I don't think you die if your heart breaks, I think you die if you don't let it break.
I've been thinking a bit about fundamentalist Islam, coming from the context of having grown up within a culture part of which identified as fundamentalist Christian. This had both good and bad meanings. Being totally sold out to what you believe in is not itself a problem.

It strikes me that fundamentalist Islam and fundamentalist Christianity, certainly in the bad elements, are basically the same religion just with some of the names and details swapped around a bit. The same conviction that they are right and others are wrong, and that because you're right anything you do in the pursuit  of that right must be right.

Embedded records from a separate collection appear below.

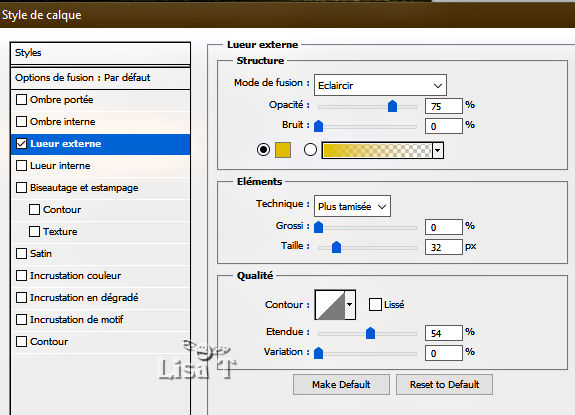Select the solid color radio button
Viewport: 575px width, 415px height.
[x=263, y=150]
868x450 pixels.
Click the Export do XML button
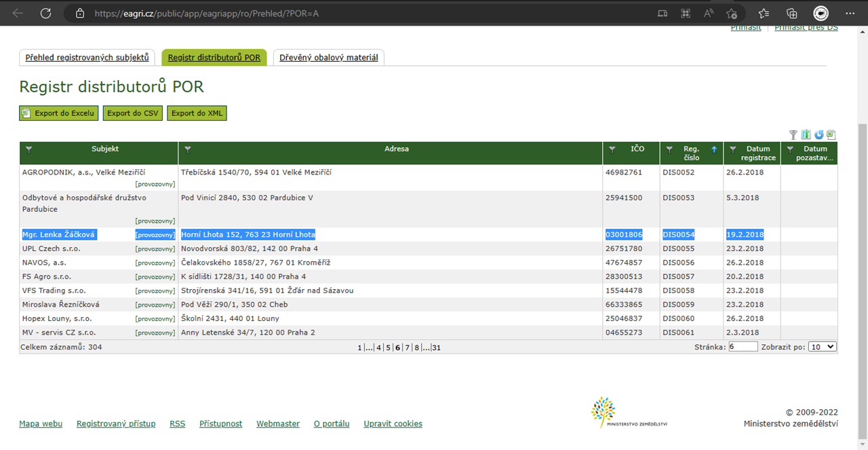197,113
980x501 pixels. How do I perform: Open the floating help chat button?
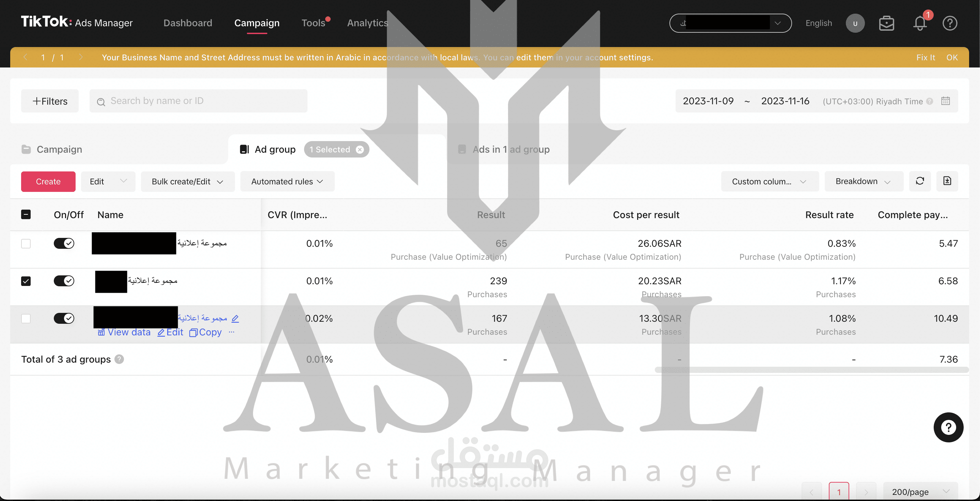948,427
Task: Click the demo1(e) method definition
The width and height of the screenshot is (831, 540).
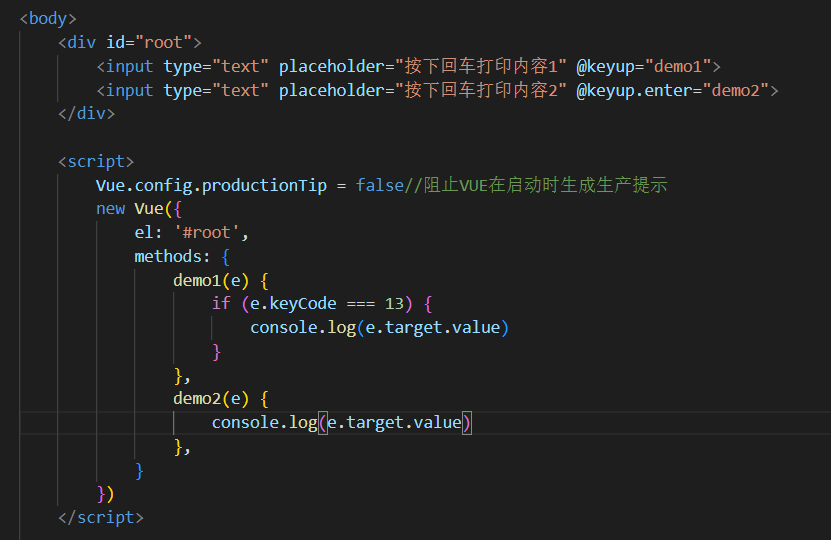Action: [210, 280]
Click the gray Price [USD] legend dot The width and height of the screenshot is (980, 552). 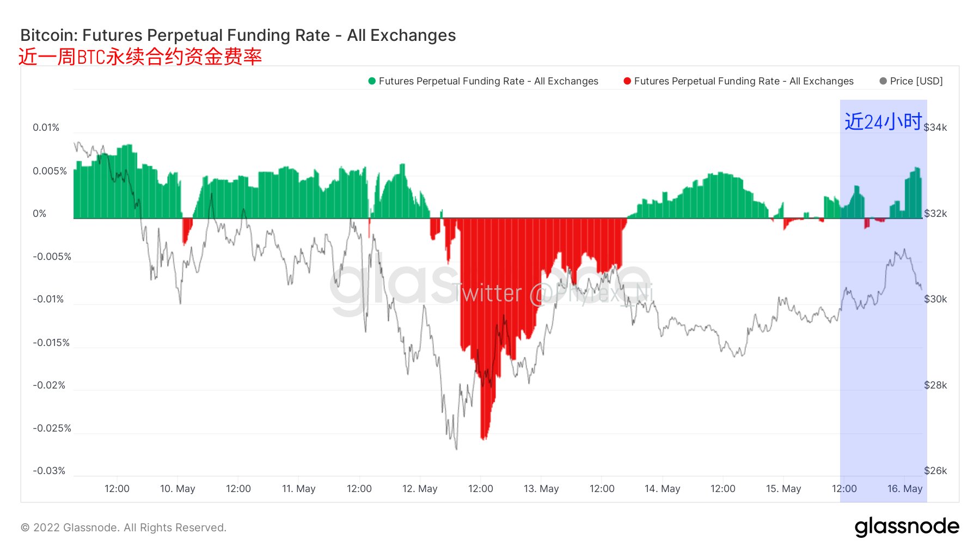click(883, 81)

These religions, like any belief system, are a world view as well as a set of beliefs. Mostly people think they're good and not evil (except in their darkest imaginings of course, which we all have). So we rationalise our behaviour by forming a worldview in which our actions are good and right. Or, the way we see the world makes it seem like we're making the right choices. These two amount to the same thing anyway, we rationalise ourselves.

The thing is, in Western culture, we've mostly broken the power of the evil version of Christianity. The wildest of its claims have been shown to be so obviously false that more and more people have just seen it. It's harder to be taken in by it.

There is an evil Islam and there is an evil Christianity. I've seen them both. There is a good Christianity, and a good Islam that we can happily live along side of. I've seen them both and they're all just comprised of people. Normal people.

So the way to deal with fundamentalist Islam, like we're dealing with Christianity is to shed some light on it. We have to be standing alongside those in Islamic communities who are doing just this. That means people have to be able to listen to us, able to really see us and not be afraid of us. That can only happen if we're willing  to live alongside the good Islam. If we're not, if we're in a perpetual state of psychological war with Islam because "it's all bad" (actually because we're scared) then that will only happen more gradually.

It's a journey of course, it is actually quite a different culture and way of seeing the world than the one many of us are used to. That means there's stuff we can learn. New ways of seeing the world are useful.

Even if you disagree with me, the only way to win anyone in any meaningful way is to genuinely love them. So first stop caring about how much you disagree with them. That applies to me as much as to anyone else.


"You can be good without being right. You have to choose to let your goodness make you right. And it starts with accepting that you're probably wrong.

I know I am wrong in so many ways, but I'm willing to be right wherever it may take me and whatever it may cost me."